La Loi du marché
France, 2015
Titre original : –
Réalisateur : Stéphane Brizé
Scénario : Stéphane Brizé, Olivier Gorce
Acteurs : Vincent Lindon, Yves Ory, Karine De Mirbeck
Distribution : Diaphana Distribution
Durée : 1h33
Genre : Drame
Date de sortie : 19 mai 2015
Note : 3,5/5
Grâce au prix d’interprétation de Vincent Lindon à Cannes, La Loi du Marché a bénéficié d’un important coup de publicité. Une chance pour le sixième film de Stéphane Brizé tant il est aux antipodes d’un cinéma commercial. Dans ma critique, je ferai plusieurs fois références aux frères Dardenne en raison des similitudes avec leur cinéma, une comparaison inévitable. La Loi du marché est un drame social naturaliste comme les affectionnent les deux cinéastes Belges, tourné à la manière d’un documentaire. Dans les thèmes abordés, il rappelle également le cinéma de Ken Loach ou encore Ressources humaines de Laurent Cantet. On notera qu’il s’agit du troisième long-métrage en moins d’un an dont le personnage principal est un vigile de supermarché après Qui vive avec Reda Kateb et Jamais de la vie avec Olivier Gourmet.
Synopsis : Thierry, 51 ans, commence un nouveau travail après 20 mois de chômage. Face à un dilemme moral, pourra-t-il accepter la dure loi du marché pour garder son emploi ?
Un style documentaire qui fonctionne à merveille
Tourné caméra à l’épaule, La Loi du Marché est un assemblage de longs plans-séquences. Si l’on ne retrouve pas la même maîtrise technique que dans un film Dardennien, notamment dans le rythme intrinsèque aux plans (il y a beaucoup de longueurs inutiles), force est de constater que le style documentaire fonctionne à merveille. Pour l’anecdote, il s’agit du premier film de fiction du chef-opérateur, Eric Dumont, qui n’avait travaillé jusque-là que sur des documentaires. L’interprétation subtile et dépouillée de Lindon ainsi que les acteurs à ses côtés, non professionnels, joue une grande part dans cette réussite. D’ailleurs, pour sa troisième collaboration avec Stéphane Brizé, après Mademoiselle Chambon en 2009 et Quelques heures de printemps en 2012, Vincent Lindon tient là l’un de ses meilleurs rôles.
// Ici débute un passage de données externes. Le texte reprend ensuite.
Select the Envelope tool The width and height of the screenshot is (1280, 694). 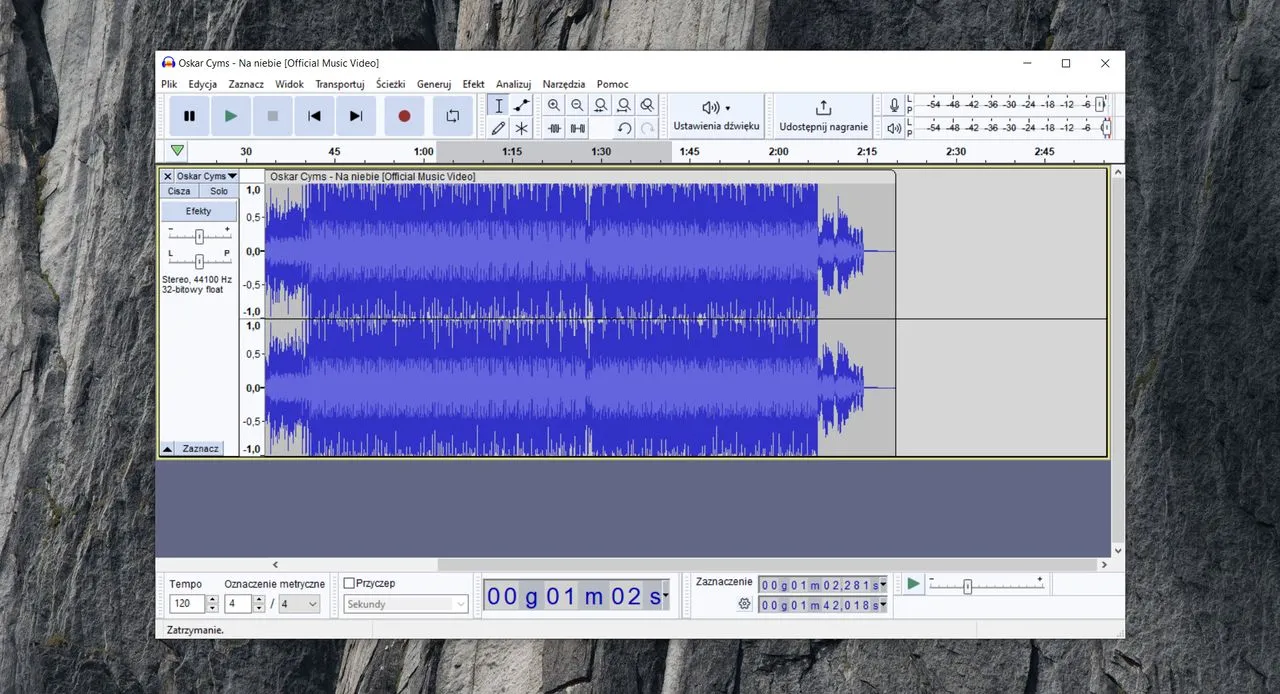(x=521, y=105)

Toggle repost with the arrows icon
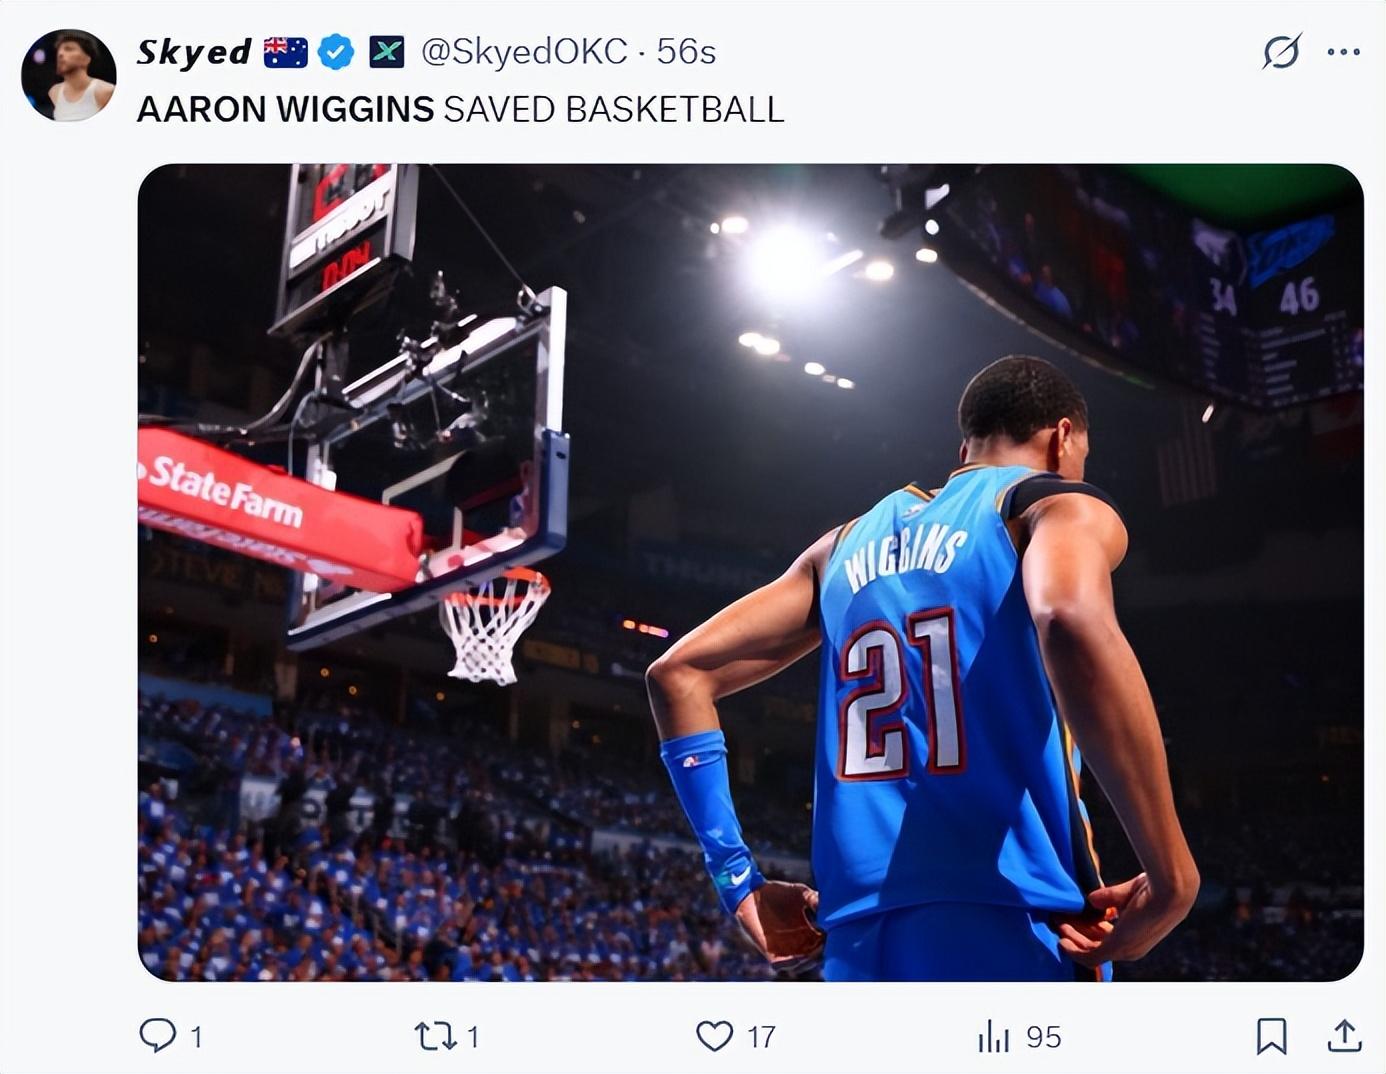[435, 1036]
Il est juste, émouvant et très humain en français d’une banalité commune, même si l’on peut avoir des réserves sur son prix d’interprétation.
Un monde insensible, cruel et impitoyable
Le scénario est très simple et bien construit, si ce n’est la famille de Thierry dont l’étude reste en surface. Sûrement pour rester au plus près de Thierry, qui fait face à la déshumanisation des rapports humains au travail, prostré devant ses écrans de surveillance (dont les séquences sont d’ailleurs trop longues et vides). Tous les thèmes abordés convergent vers le même constat, celui d’un monde insensible, cruel et impitoyable. Pourtant le film est très humain dans son approche des sentiments, retranscrits avec justesse grâce à la sensibilité de Brizé. Certaines scènes, comme celles du mobile-home ou des interrogatoires, sont criantes de vérité. Dommage qu’à certains moments, le réalisateur en oublie la fiction et s’interdit l’utilisation de tout ressort dramaturgique, souhaitant ne pas s’éloigner de son approche radicale, au détriment de la narration. Comme dans le cinéma des Dardenne, pas de musique, si ce n’est quelques séquences diégétiques et bien choisies, notamment lorsque Thierry danse avec sa femme. Néanmoins on frôle souvent avec le misérabilisme et on regrette le manque d’espoir apporté par le film qui, du coup, manque de puissance.
Conclusion
La Loi du Marché ne plaira pas à tout le monde (j’ai même entendu à la fin de la séance une personne s’exclamer que c’était le pire film qu’elle n’avait jamais vu !) mais il est utile et admirable dans son approche, brute et simple et sa mise en scène exigeante même s’il souffre de la comparaison avec le cinéma des frères Dardenne dont la maîtrise dans ce style reste inégalée. Malgré tout, je le recommande, tant pour le fond que pour la forme, notamment aux amateurs du genre. On ne peut que saluer cette approche exigeante et un naturalisme qui se fait rare au cinéma ainsi que le courage de dénoncer une réalité de notre monde sur laquelle il est bienvenu de nous faire réfléchir.
Un chef-d’œuvre qui nous entraîne dans la désillusion du personnage auquel on ne peut que s’identifier surtout si l’on a son âge et que l’on vit sa réalité. Le style documentaire de société ajoute à la force du réquisitoire.